Улица моего детства
Шрифт:
Кое-где на земле отпечатался извилистый гладкий след.
Мы обошли вязанку со всех сторон, внимательно оглядели ее, стараясь не наступать на отпечатавшиеся кое-где на земле следы. Инжибийке даже несколько раз ткнула курай сухим стеблем чертополоха, пнула ногой. Окажись там змея, то, конечно же, перепугавшись, давно бы дала деру.
— Если бы ты не убежала, она бы тебя укусила, — заключала Инжибийке, с видом бывалого следователя разглядывая место происшествия. — Наверное, злая была… Может, поругалась со своими.
Инжибийке помогла мне взвалить на спину
В те дни в нашем ауле произошло памятное событие. Через Шобытлы построили новый мост. Все знали, что он давно уже строится, но от нас это было далековато, и мы с Инжибийке туда не ходили. А однажды вечером отец пришел с работы радостный и с порога сказал:
— Завтра я вас возьму на открытие моста!
На следующее утро, боясь проспать, мы с Инжибийке вскочили раньше матери. А когда и она встала, помогли ей подоить корову, вскипятить чай, накрыть на стол. После завтрака оделись во все новое, как в праздник, и уселись в бричку отца, а он пока впрягал лошадь.
По дороге Инжибийке насплетничала отцу о том, как я испугалась змеи. Он не всполошился, а с улыбкой сказал:
— Я научу вас ловить гадюк и вырывать у них ядовитые зубы. Вот тогда вы не будете ничего бояться.
— Сначала меня научи! — радостно закричала Инжибийке. — Айбийке все равно трусишка. Я буду собирать яд в банку, а потом давать тем собакам, которые меня кусали.
Отец засмеялся. Я была уверена, что Инжибийке так бы и сделала, если бы научилась ловить гадюк.
Приехали.
На берегу тьма народу. Новый желтый мост, еще пахнущий свежеструганым деревом, радует глаз. Высокие перила прочные, из бревен. Вход на мост перекрыт красной лентой.
Неподалеку от моста две женщины в больших котлах готовят плов. Синеватый дым поднимается к небу, и в воздухе плывет вкусный аромат.
Митинг открыл председатель. Он говорил о том, что колхоз в этом году купил еще одну машину и трактор, в соседнем ауле построили новую овцеводческую ферму, а вот теперь и мост. Пусть он послужит символом наших успехов. Скоро сдадут в эксплуатацию и ясли-садик, так что детей и их родителей ждет еще один большой праздник. Все радовались, хлопали в ладоши. «Богатеем, из года в год богатеем», — слышалось справа, слева от меня.
Разрезать ленту попросили председателя.
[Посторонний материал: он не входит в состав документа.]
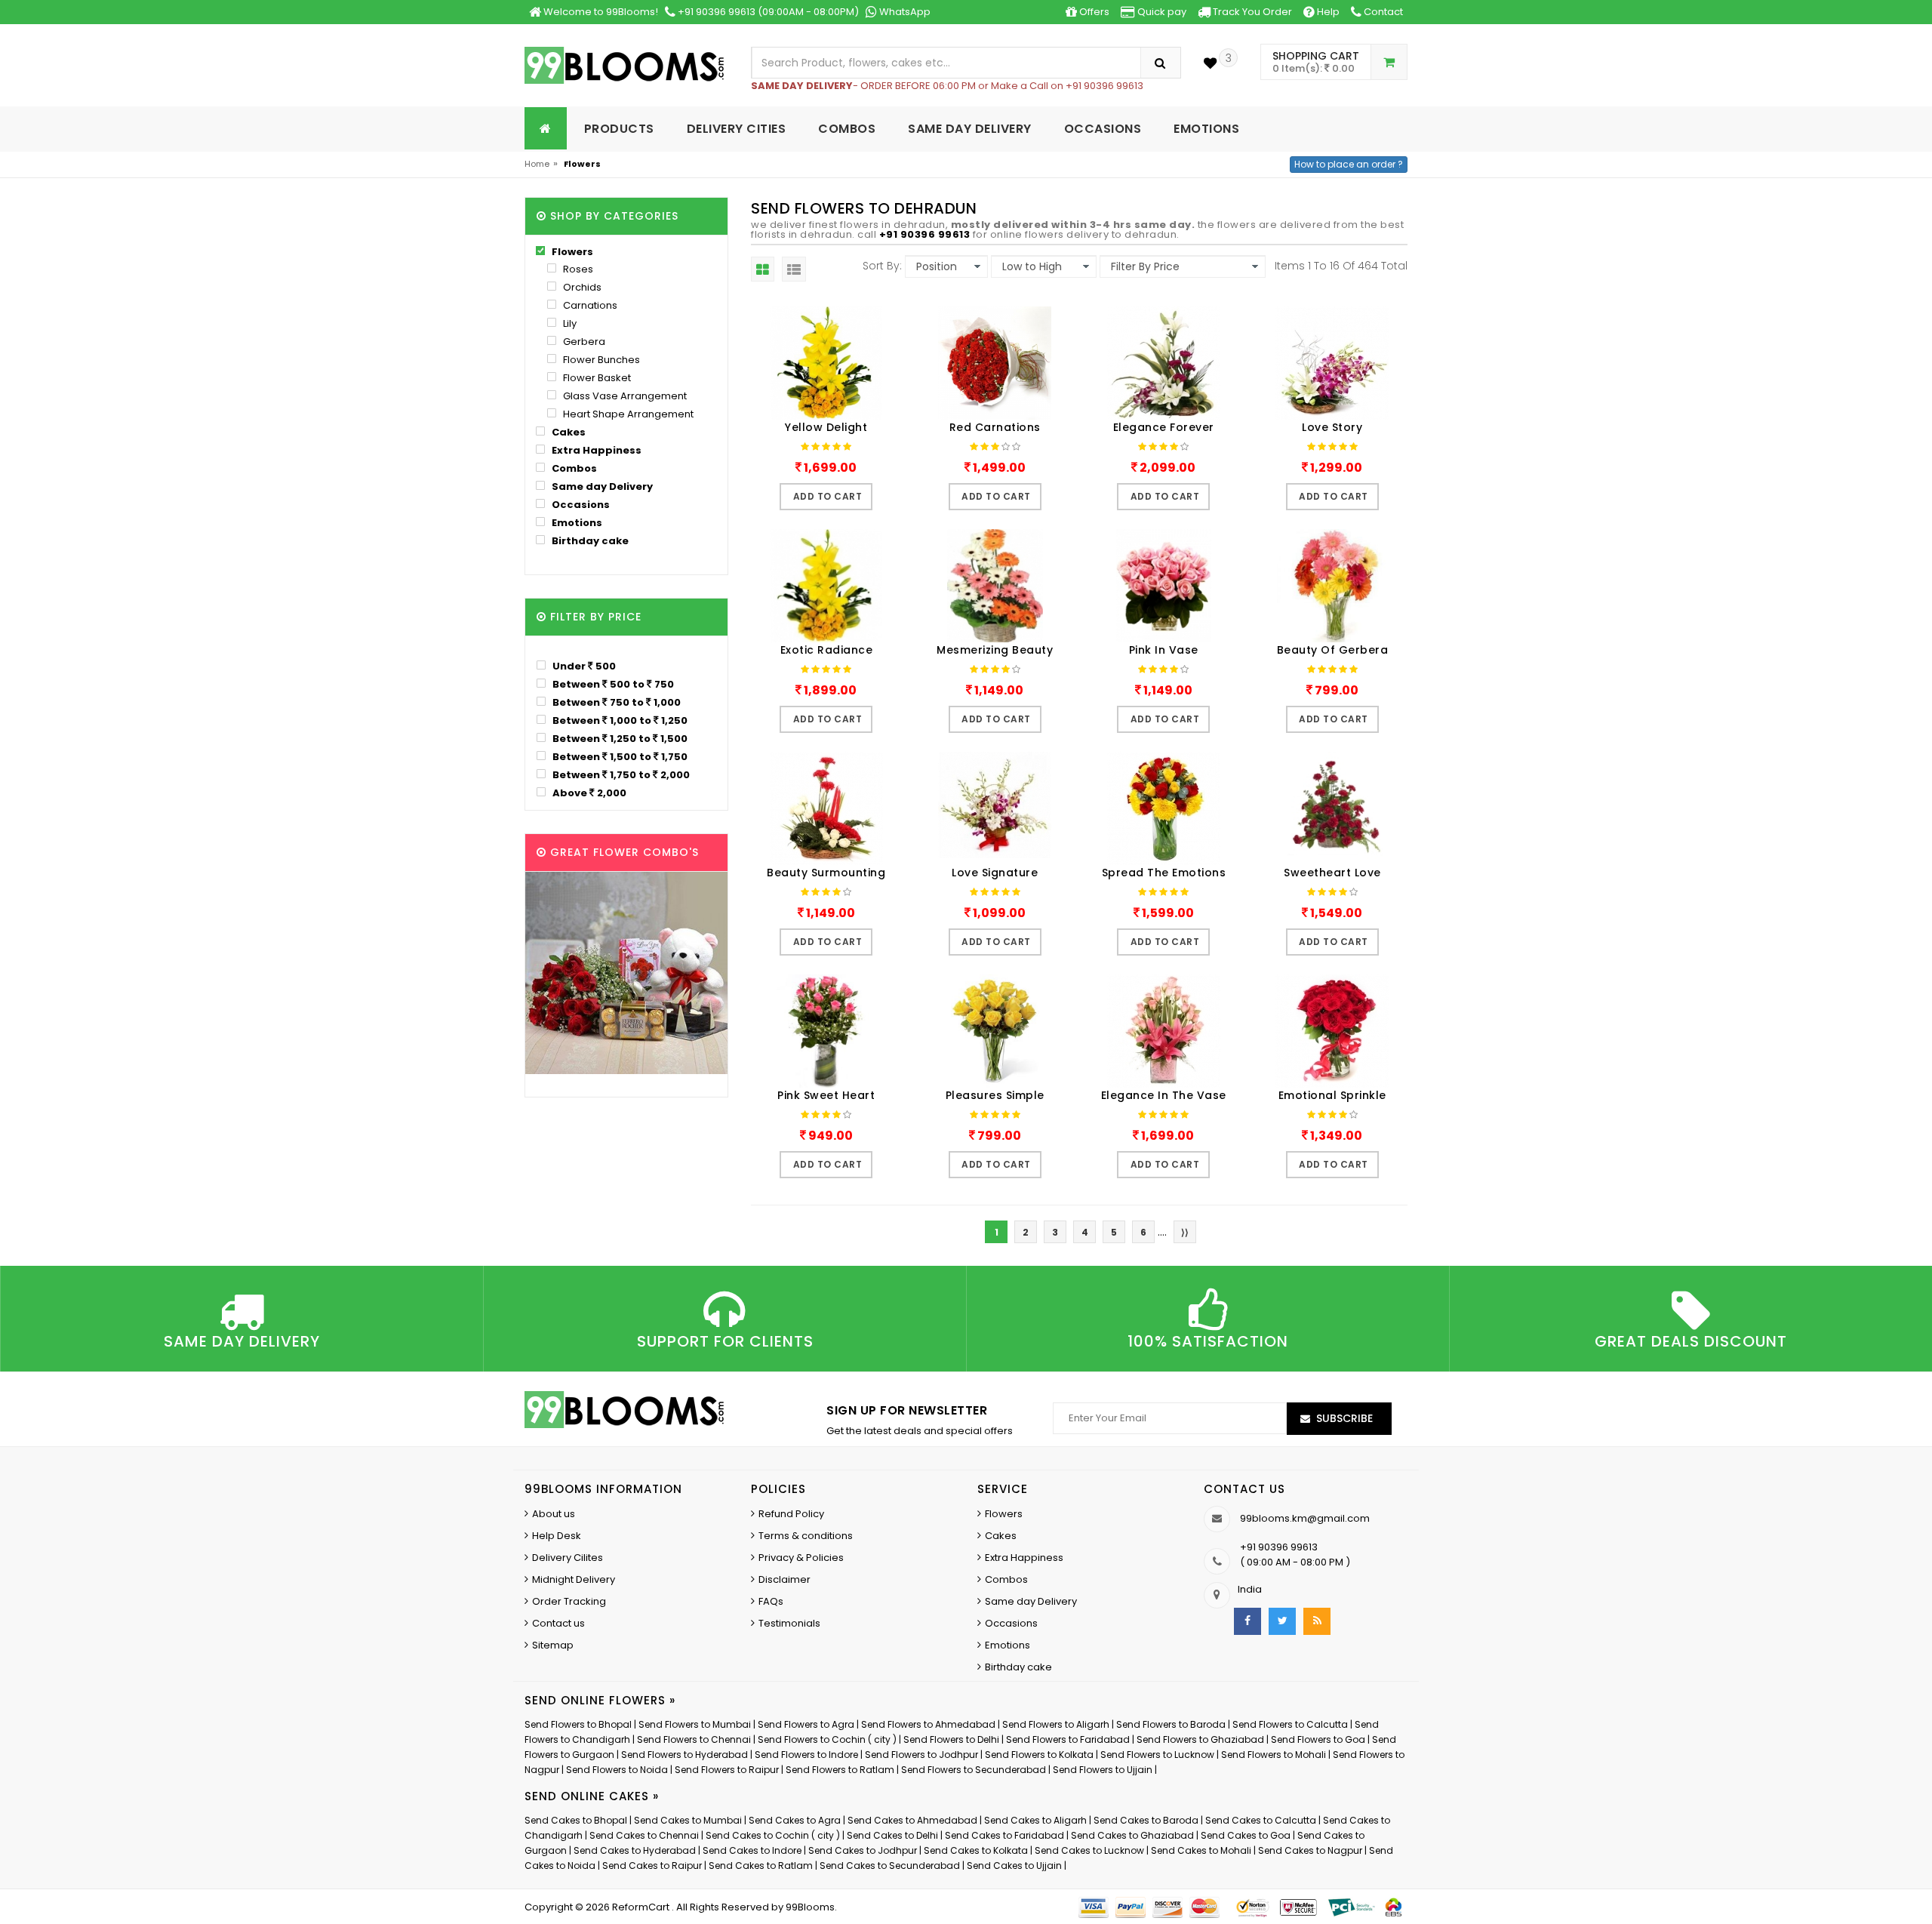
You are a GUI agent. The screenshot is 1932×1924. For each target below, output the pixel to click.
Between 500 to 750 (612, 684)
Но он отказался и передал ножницы шоферу Данибеку:
— Тебе эта честь…
Данибек сегодня принарядился, будто знал, что ему доверят такое.
— Столько раз проезжал по прогнившему мосту, руки не дрожали, а сейчас волнуюсь, — сказал он, медленно приближаясь к ленте.
Разрезанная лента упала наземь. Данибек сел в кабину своего видавшего виды грузовика и два-три раза проехал по мосту туда и обратно. Потом мост в мгновение ока заполнили ребятишки, стали бегать по нему, топать по настилу ногами, словно проверяя на прочность. А председатель пригласил всех на плов.
В тот день и дома нас ждала радость. Оказывается, в гости к нам приехала со своим мужем Сакинат. Я давно ее не видела, она изменилась, похорошела, принарядилась. И походка у нее стала степенной, важной. Чувствовалось, что живется ей неплохо. Темирхан разговаривал с ней уважительно, смотрел на нее ласково.
Вскоре Темирхан с Сакинат уехали. И снова потянулись дни, однообразные и похожие как две капли воды.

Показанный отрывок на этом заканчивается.